> [EXERCISE]:
Every line below that has the string "input" needs to be copied.

> [RECORDS SHOWN]:

----------------------------------------

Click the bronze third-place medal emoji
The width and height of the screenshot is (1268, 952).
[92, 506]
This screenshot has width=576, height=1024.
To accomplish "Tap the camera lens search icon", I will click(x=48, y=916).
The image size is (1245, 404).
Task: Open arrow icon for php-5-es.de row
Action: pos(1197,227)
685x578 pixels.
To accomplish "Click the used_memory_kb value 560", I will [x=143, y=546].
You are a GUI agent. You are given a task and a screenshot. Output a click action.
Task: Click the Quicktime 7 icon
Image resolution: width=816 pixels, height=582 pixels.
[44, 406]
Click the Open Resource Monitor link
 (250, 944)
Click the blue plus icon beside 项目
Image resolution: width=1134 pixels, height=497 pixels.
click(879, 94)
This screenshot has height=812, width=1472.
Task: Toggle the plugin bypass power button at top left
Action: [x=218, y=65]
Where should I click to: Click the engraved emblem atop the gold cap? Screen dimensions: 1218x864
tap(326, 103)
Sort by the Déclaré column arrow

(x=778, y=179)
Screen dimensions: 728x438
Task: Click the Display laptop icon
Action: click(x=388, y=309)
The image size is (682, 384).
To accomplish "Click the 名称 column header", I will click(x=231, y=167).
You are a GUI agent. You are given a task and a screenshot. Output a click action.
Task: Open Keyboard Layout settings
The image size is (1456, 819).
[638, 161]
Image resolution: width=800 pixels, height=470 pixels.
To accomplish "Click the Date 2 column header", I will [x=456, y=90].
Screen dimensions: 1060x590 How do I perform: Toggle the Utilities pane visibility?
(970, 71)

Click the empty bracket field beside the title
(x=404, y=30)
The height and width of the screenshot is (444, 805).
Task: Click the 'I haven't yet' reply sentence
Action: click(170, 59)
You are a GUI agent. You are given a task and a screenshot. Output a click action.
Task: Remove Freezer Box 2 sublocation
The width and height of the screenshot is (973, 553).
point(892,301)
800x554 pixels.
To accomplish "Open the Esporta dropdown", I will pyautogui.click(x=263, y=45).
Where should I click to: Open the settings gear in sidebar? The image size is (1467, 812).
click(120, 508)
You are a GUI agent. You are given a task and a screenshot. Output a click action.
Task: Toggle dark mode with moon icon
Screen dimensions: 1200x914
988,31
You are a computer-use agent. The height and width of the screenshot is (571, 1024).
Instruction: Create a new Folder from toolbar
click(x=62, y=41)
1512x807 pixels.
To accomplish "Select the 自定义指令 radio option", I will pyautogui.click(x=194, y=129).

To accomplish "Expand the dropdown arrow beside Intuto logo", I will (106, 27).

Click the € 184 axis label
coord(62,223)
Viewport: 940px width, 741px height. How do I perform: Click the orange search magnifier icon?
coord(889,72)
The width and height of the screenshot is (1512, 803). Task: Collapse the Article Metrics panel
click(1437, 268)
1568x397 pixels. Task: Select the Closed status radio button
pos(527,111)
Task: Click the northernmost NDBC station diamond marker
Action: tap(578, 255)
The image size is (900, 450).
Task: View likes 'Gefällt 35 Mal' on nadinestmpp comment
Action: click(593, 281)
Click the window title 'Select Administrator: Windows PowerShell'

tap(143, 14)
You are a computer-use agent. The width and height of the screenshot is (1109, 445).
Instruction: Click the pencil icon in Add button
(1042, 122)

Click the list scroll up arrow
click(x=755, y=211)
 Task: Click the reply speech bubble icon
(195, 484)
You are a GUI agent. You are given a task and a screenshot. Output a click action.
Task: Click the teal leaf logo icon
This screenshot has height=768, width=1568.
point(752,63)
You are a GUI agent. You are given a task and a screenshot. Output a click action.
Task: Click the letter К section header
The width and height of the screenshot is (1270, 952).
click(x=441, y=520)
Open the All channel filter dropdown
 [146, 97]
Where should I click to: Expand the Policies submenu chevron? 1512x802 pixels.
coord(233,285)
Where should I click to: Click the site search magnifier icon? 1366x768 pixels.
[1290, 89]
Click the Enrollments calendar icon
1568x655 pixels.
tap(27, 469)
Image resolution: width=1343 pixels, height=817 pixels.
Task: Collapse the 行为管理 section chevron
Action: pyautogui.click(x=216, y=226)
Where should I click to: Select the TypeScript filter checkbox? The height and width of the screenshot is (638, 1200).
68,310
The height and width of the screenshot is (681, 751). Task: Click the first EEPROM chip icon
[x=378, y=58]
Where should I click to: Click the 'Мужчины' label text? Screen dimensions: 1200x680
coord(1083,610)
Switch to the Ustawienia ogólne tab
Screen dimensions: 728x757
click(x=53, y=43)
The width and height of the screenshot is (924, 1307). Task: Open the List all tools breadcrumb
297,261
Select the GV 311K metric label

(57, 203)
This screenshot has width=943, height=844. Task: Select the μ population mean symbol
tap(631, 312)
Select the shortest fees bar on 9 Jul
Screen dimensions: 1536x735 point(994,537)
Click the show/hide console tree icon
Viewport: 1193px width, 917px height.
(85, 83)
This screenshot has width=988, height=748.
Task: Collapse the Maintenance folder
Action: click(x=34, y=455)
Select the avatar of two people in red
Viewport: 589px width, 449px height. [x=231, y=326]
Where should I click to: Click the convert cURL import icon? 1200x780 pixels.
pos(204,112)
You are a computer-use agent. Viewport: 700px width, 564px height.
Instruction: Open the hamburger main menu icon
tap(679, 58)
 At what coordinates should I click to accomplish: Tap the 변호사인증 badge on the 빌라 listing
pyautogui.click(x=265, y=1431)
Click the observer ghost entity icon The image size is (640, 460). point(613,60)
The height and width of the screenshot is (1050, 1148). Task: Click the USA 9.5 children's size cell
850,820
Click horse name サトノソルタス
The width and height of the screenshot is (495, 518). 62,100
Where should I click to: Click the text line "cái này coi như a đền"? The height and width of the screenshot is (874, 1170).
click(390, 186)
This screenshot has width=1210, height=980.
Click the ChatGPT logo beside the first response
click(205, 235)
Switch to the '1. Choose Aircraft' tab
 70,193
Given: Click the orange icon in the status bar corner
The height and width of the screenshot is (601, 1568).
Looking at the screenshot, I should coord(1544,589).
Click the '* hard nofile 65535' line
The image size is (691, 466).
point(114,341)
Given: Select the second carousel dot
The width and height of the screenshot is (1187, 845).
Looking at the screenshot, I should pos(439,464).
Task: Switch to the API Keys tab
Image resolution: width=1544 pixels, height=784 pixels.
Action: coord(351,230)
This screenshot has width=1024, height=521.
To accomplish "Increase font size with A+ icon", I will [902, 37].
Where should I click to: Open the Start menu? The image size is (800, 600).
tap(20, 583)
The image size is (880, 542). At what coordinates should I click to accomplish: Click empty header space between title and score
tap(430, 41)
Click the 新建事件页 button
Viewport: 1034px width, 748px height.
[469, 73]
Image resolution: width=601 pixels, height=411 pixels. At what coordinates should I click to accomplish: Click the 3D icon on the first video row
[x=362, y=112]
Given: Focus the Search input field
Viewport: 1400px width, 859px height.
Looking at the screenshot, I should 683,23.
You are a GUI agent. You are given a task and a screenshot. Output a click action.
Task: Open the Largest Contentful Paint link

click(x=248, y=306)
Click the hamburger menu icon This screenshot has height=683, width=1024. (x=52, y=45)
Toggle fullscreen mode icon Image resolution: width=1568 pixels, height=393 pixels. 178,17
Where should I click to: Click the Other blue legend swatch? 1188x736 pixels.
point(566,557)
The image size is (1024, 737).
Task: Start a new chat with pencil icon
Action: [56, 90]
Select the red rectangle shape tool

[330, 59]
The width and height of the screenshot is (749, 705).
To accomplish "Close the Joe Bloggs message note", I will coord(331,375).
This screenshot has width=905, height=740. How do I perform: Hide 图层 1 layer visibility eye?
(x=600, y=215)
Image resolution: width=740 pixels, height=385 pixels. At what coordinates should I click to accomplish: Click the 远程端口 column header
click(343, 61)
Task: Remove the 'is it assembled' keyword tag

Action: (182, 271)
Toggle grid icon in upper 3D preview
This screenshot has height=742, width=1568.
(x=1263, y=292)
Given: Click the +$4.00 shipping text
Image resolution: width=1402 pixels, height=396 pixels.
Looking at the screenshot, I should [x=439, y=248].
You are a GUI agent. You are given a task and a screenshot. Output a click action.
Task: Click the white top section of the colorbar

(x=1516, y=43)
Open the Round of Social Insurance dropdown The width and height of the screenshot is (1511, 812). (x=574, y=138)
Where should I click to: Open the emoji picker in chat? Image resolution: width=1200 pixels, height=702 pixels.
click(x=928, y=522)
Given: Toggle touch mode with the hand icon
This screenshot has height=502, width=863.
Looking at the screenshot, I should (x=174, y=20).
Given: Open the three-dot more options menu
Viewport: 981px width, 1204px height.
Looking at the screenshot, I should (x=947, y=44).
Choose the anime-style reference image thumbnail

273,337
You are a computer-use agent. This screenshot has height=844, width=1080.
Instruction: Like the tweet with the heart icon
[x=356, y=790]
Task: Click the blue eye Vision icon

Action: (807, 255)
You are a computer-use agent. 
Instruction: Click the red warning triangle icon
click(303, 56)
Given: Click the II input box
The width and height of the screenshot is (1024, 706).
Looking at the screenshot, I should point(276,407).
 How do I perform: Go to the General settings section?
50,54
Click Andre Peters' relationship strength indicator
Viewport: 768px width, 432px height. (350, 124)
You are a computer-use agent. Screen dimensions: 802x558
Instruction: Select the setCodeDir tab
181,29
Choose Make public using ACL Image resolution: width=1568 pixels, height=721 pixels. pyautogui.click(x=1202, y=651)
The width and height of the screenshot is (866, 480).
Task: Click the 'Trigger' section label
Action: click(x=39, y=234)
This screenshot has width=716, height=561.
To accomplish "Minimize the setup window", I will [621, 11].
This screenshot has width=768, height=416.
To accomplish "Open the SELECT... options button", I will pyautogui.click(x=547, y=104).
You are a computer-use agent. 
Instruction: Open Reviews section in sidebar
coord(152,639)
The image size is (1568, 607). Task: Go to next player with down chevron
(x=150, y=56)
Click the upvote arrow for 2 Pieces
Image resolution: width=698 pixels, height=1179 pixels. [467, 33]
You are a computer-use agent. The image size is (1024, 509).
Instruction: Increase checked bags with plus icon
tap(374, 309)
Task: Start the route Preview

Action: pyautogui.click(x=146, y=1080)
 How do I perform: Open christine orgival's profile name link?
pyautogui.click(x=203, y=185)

----------------------------------------

> [WRITTEN SOLUTION]:
Given: Focus the Search input field
Given: Click the II input box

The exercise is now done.